***** ENTRIES PROVIDED

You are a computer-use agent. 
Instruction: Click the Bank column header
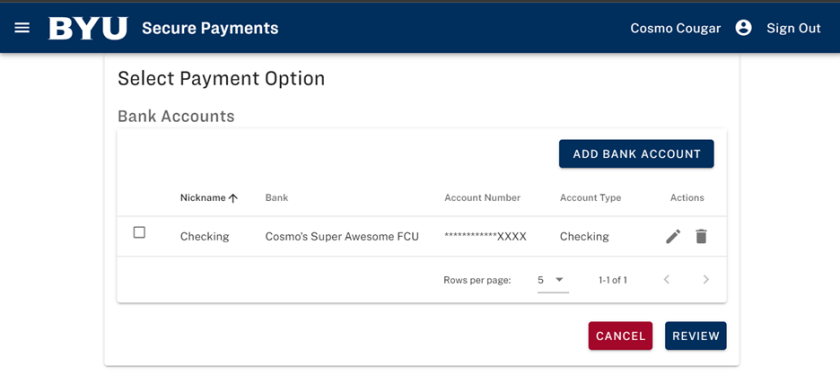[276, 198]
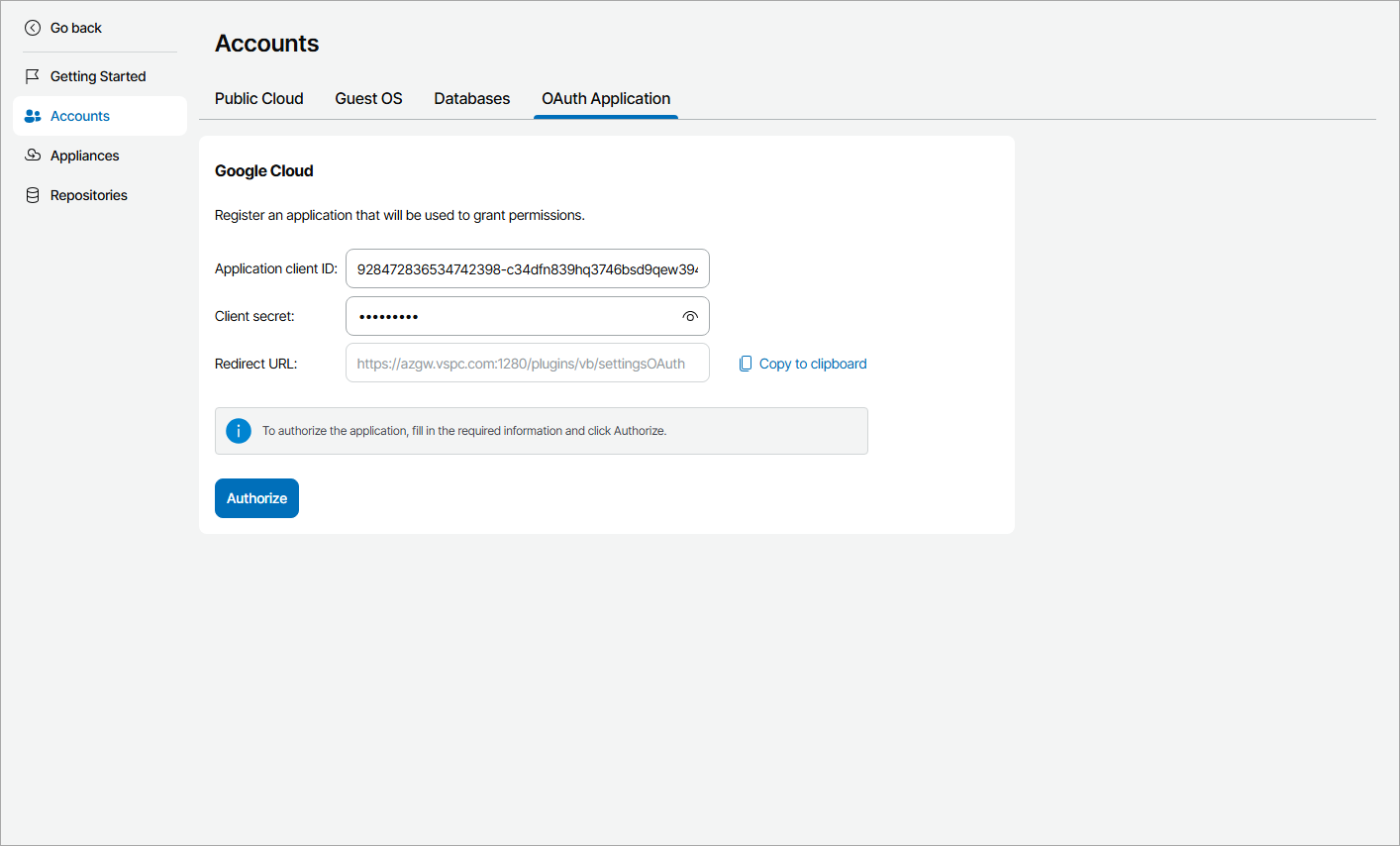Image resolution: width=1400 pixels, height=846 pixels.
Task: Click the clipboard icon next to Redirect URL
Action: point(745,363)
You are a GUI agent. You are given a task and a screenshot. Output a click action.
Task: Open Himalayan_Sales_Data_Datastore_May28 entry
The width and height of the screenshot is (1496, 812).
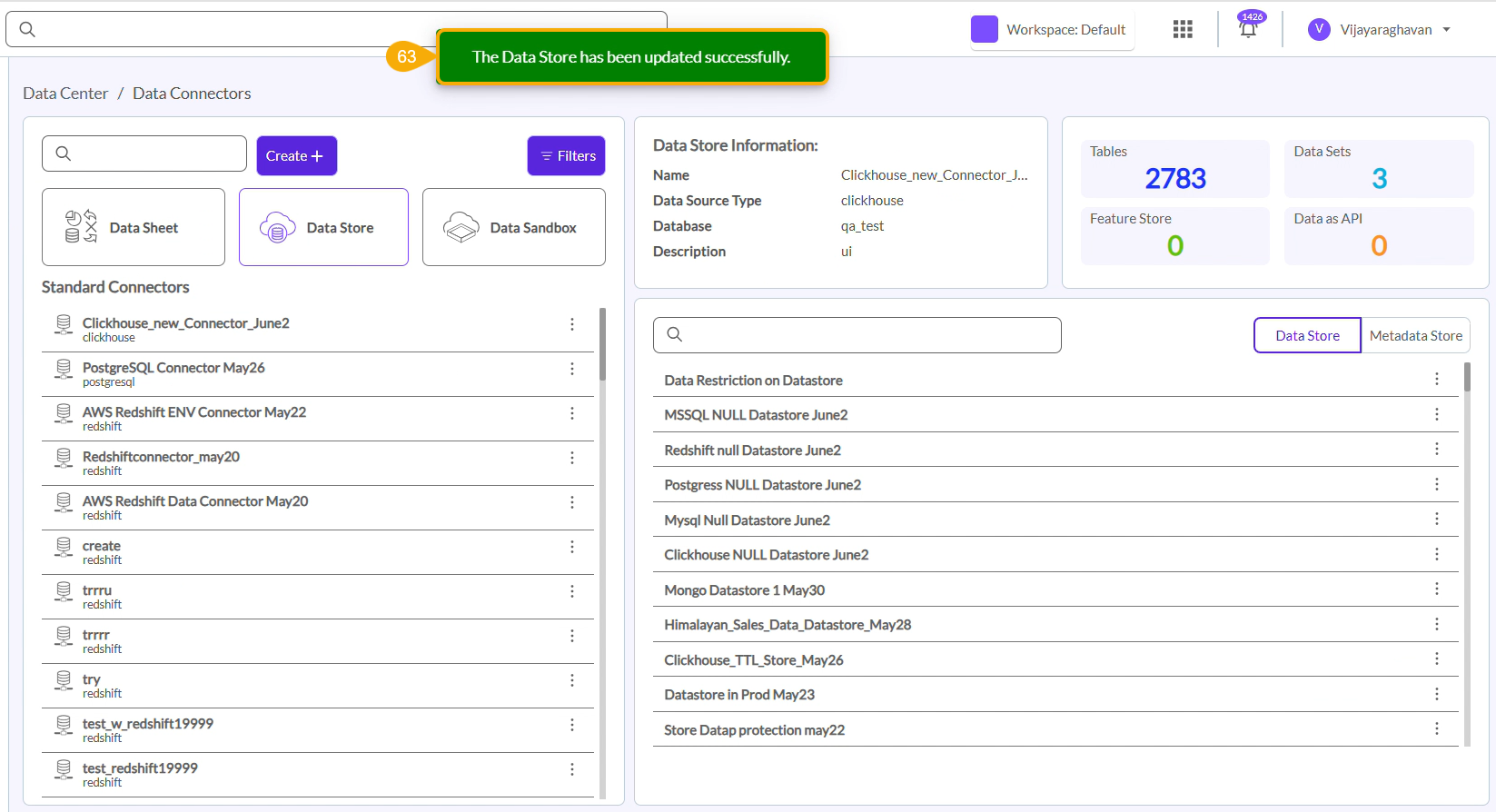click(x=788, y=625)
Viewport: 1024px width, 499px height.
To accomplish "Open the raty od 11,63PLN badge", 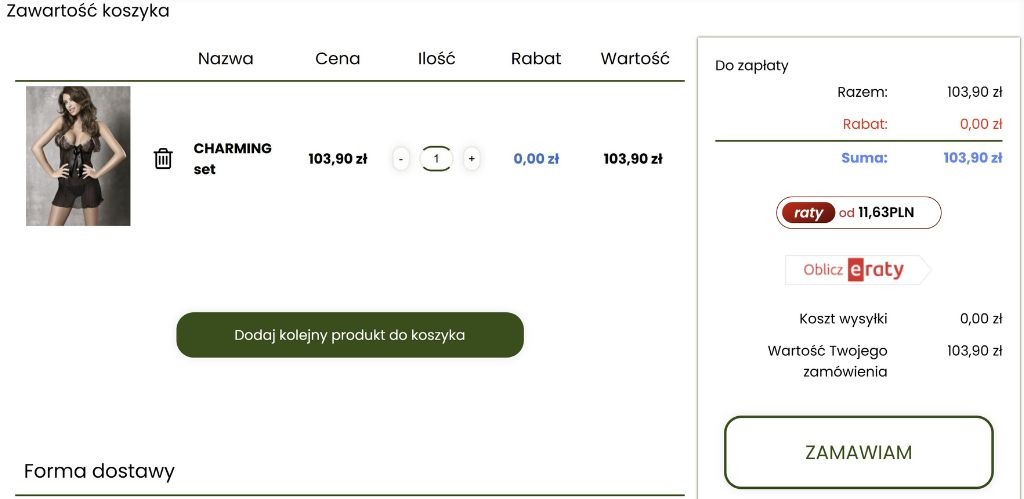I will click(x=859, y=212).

**********
***** ENTRIES PROVIDED

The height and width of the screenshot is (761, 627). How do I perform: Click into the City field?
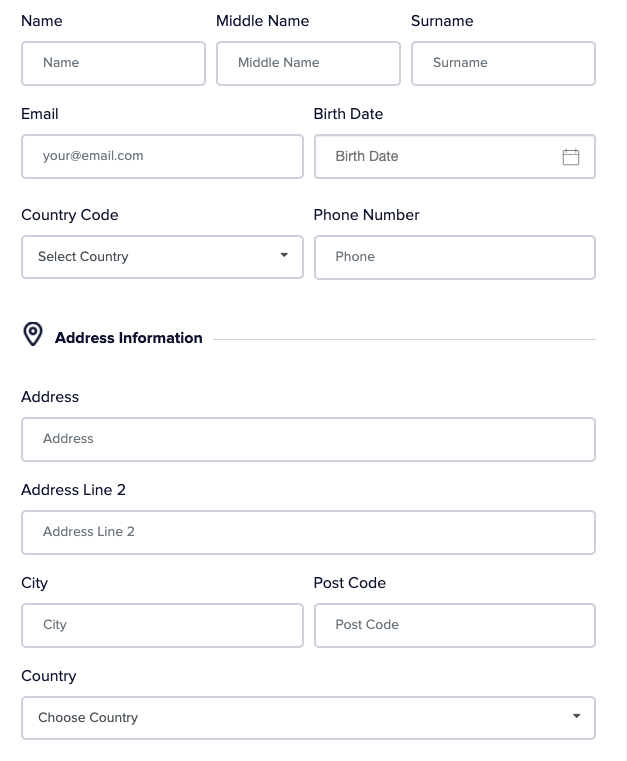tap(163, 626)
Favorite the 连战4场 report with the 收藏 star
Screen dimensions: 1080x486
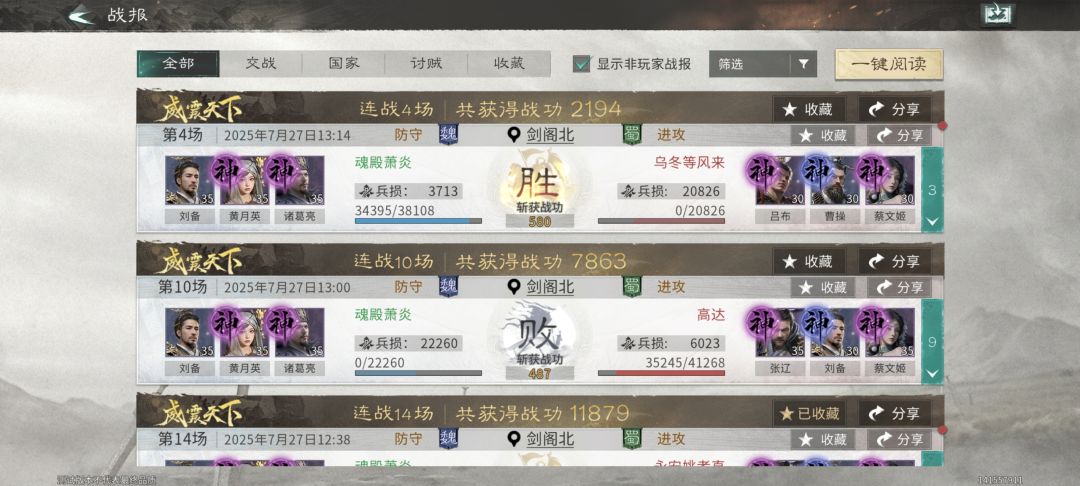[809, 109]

**********

**ABOUT THIS EXERCISE**
Wherever the word "agent" appears in the records above, copy that line.

**RESULT**
You are a computer-use agent. 
You are a GUI agent. You are given a task and a screenshot. Output a click action.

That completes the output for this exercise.